>>>>

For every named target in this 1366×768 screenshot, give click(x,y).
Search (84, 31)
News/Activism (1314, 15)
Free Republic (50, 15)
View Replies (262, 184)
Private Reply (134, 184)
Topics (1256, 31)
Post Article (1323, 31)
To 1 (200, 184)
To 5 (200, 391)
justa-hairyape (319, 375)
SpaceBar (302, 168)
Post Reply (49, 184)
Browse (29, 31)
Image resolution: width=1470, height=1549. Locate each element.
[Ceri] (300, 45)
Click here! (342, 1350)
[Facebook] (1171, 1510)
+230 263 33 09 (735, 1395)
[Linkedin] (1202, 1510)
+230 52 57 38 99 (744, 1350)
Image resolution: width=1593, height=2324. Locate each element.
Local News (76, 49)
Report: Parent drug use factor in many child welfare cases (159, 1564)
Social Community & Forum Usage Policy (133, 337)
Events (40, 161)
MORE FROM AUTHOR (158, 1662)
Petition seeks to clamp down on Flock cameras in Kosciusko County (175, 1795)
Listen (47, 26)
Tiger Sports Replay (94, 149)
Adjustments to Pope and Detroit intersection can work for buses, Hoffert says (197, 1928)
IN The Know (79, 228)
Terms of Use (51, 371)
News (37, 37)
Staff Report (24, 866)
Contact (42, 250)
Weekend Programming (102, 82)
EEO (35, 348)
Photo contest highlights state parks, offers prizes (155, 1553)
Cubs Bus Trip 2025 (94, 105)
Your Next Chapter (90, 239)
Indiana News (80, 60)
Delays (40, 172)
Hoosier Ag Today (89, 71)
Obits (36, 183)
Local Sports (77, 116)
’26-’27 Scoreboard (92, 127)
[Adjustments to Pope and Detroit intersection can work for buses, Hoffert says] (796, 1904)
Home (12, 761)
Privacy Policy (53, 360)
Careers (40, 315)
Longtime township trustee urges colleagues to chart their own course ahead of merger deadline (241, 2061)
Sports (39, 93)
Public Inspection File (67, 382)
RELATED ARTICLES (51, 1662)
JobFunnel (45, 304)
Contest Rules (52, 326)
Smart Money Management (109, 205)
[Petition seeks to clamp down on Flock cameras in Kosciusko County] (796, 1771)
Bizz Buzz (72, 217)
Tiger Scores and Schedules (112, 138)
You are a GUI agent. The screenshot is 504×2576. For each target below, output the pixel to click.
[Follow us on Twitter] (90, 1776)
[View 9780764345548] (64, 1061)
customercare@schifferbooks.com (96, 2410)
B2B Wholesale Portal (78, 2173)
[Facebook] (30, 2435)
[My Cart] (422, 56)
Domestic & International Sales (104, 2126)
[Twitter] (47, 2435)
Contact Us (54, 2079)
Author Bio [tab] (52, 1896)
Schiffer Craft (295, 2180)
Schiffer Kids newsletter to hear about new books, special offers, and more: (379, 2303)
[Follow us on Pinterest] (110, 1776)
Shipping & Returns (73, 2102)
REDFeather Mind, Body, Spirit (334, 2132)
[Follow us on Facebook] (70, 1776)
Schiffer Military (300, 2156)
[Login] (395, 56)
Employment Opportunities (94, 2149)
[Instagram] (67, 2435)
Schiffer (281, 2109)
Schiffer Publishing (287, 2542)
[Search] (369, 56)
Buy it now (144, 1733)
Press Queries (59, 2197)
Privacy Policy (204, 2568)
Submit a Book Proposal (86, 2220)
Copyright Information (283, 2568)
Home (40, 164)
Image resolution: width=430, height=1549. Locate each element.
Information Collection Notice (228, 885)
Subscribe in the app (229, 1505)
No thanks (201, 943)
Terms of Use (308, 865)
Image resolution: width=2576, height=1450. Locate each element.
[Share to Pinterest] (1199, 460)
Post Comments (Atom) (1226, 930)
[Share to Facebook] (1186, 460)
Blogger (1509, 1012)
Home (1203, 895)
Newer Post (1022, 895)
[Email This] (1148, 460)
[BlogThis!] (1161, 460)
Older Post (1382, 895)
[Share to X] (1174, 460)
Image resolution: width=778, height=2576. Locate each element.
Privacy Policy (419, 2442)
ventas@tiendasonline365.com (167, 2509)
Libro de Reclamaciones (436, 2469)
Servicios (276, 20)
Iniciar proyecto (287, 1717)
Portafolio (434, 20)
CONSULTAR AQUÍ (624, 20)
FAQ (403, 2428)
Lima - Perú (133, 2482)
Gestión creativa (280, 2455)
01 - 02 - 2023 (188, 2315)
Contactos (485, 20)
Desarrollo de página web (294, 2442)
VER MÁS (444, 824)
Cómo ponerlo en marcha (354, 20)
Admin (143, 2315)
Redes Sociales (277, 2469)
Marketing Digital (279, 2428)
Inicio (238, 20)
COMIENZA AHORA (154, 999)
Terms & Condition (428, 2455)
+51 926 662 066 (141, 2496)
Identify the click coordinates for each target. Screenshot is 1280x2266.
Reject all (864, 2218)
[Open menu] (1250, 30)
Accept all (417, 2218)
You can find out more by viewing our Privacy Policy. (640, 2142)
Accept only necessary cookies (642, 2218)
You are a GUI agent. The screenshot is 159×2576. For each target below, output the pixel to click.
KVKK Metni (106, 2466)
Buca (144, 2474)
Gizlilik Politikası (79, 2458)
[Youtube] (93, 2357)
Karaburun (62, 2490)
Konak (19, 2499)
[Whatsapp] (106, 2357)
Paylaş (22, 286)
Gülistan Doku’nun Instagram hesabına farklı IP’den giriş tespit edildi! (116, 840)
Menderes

<<<<

### Your objective
Take the entries above and copy them exactly from the first line through the line with "SpaceBar (302, 168)"; leave out every line after it.

### Solution
For every named target in this 1366×768 screenshot, give click(x,y).
Search (84, 31)
News/Activism (1314, 15)
Free Republic (50, 15)
View Replies (262, 184)
Private Reply (134, 184)
Topics (1256, 31)
Post Article (1323, 31)
To 1 (200, 184)
To 5 (200, 391)
justa-hairyape (319, 375)
SpaceBar (302, 168)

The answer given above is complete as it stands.